**TO DO**
Across the whole listing, copy out every line that includes the string "will".

START DATA EXCERPTS

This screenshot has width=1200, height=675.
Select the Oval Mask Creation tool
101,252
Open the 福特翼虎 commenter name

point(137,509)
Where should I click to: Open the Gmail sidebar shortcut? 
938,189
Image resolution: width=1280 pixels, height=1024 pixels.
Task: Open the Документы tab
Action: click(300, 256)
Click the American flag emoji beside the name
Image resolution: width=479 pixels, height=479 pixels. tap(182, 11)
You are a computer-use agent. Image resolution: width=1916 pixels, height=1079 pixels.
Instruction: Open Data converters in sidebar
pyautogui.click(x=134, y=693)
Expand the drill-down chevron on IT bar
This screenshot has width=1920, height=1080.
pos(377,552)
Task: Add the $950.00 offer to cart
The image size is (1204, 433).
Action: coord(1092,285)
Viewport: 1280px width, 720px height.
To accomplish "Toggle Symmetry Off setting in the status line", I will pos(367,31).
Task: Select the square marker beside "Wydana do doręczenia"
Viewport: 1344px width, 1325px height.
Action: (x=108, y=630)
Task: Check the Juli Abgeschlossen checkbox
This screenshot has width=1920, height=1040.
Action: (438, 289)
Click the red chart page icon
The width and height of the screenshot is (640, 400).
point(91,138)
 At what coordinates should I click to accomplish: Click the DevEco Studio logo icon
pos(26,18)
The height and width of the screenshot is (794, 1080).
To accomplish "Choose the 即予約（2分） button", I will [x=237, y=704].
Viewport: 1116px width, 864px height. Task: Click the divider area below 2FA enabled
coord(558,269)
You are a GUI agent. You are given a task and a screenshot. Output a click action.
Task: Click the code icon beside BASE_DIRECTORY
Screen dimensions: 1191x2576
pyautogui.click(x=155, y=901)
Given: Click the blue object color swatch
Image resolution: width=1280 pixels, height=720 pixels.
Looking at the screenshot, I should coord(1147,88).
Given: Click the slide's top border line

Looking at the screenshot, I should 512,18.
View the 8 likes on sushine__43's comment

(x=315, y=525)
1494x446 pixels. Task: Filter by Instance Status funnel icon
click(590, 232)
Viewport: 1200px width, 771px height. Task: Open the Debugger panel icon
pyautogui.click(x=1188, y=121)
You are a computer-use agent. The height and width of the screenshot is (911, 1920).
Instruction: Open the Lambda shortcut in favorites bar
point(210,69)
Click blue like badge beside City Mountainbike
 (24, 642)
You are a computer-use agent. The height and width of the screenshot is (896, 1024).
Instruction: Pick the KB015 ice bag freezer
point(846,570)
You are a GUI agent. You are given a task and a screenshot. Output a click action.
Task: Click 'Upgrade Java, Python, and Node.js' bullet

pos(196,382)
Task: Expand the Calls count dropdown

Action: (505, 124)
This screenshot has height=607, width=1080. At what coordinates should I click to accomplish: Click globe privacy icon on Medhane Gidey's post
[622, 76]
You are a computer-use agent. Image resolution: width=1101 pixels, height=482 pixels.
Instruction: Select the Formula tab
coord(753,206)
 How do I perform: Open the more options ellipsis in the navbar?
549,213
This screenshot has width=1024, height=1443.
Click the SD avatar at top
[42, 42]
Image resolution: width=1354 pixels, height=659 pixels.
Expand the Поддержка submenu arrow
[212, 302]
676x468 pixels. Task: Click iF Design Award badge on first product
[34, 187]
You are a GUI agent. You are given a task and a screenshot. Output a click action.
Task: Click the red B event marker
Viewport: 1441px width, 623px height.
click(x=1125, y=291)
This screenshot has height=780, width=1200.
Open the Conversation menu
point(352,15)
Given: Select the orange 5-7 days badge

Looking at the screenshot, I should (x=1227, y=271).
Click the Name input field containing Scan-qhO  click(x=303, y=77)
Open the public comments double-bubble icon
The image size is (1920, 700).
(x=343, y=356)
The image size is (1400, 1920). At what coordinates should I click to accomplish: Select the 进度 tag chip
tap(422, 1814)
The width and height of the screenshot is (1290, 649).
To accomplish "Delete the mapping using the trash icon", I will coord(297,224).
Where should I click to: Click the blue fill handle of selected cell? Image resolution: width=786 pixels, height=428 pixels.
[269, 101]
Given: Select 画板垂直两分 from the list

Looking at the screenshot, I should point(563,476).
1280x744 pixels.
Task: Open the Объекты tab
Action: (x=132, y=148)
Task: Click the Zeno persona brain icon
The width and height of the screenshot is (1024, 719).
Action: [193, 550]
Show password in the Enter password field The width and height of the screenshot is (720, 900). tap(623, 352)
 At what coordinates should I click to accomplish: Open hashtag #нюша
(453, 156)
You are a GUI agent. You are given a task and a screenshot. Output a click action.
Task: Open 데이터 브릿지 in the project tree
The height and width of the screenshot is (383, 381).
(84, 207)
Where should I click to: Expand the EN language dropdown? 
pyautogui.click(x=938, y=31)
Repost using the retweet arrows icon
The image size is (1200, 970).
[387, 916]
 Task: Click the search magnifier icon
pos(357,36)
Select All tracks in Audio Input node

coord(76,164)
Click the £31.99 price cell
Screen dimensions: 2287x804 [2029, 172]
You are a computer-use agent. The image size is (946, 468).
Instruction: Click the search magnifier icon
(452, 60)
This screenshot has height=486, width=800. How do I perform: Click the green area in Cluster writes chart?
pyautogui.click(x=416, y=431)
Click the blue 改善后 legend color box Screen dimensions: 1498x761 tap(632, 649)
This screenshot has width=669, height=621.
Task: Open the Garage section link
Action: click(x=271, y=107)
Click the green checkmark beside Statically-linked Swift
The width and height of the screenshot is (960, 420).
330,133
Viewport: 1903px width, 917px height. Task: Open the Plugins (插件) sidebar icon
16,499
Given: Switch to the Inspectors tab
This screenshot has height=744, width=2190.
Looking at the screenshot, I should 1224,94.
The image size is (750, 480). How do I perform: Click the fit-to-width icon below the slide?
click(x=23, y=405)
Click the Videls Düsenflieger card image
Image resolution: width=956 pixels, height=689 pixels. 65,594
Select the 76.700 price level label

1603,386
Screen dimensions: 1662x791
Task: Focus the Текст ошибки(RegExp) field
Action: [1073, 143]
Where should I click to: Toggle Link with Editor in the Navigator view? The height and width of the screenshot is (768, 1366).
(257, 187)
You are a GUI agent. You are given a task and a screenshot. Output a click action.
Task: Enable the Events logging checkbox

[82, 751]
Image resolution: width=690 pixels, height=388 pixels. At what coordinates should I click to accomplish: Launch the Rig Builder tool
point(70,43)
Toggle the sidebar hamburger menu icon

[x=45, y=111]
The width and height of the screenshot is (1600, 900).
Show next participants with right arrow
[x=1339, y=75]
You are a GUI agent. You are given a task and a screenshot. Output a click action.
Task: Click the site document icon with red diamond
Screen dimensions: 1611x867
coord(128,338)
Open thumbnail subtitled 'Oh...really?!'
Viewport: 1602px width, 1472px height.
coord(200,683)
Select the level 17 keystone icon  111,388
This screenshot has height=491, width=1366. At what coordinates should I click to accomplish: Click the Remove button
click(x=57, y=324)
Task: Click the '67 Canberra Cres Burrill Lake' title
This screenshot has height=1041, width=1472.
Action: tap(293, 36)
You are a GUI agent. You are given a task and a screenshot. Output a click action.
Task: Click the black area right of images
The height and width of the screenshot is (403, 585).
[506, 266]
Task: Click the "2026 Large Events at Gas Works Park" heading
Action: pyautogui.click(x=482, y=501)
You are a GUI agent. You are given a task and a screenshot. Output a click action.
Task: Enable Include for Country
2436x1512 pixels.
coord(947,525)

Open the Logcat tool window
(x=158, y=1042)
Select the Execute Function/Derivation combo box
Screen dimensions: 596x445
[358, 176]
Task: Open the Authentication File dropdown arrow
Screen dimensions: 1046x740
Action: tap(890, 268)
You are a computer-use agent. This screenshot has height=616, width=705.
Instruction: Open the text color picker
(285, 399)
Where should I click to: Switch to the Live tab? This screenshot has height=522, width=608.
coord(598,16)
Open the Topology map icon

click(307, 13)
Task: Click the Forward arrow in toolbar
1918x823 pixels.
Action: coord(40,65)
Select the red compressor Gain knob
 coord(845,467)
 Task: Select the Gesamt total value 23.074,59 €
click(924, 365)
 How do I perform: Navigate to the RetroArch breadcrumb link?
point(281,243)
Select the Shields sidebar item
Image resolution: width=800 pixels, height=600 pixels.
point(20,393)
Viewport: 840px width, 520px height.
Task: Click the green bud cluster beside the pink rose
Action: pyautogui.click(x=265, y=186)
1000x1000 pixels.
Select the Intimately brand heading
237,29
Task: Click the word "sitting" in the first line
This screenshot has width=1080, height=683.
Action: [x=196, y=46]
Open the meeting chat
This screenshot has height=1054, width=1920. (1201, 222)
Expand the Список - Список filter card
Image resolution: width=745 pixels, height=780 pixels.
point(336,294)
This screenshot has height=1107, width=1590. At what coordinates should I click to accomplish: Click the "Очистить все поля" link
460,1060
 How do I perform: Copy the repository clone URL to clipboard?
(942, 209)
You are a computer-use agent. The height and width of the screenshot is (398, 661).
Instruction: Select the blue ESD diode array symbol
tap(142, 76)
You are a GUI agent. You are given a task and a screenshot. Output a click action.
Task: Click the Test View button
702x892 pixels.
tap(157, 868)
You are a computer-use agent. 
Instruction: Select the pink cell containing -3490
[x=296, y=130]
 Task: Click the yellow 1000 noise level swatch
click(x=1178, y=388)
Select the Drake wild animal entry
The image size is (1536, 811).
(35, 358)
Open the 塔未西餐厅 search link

END DATA EXCERPTS

**FINISHED TASK**
To accomplish "Toggle Symmetry Off setting in the status line", I will pos(367,31).
To accomplish "Choose the 即予約（2分） button", I will [x=237, y=704].
To accomplish "Delete the mapping using the trash icon", I will coord(297,224).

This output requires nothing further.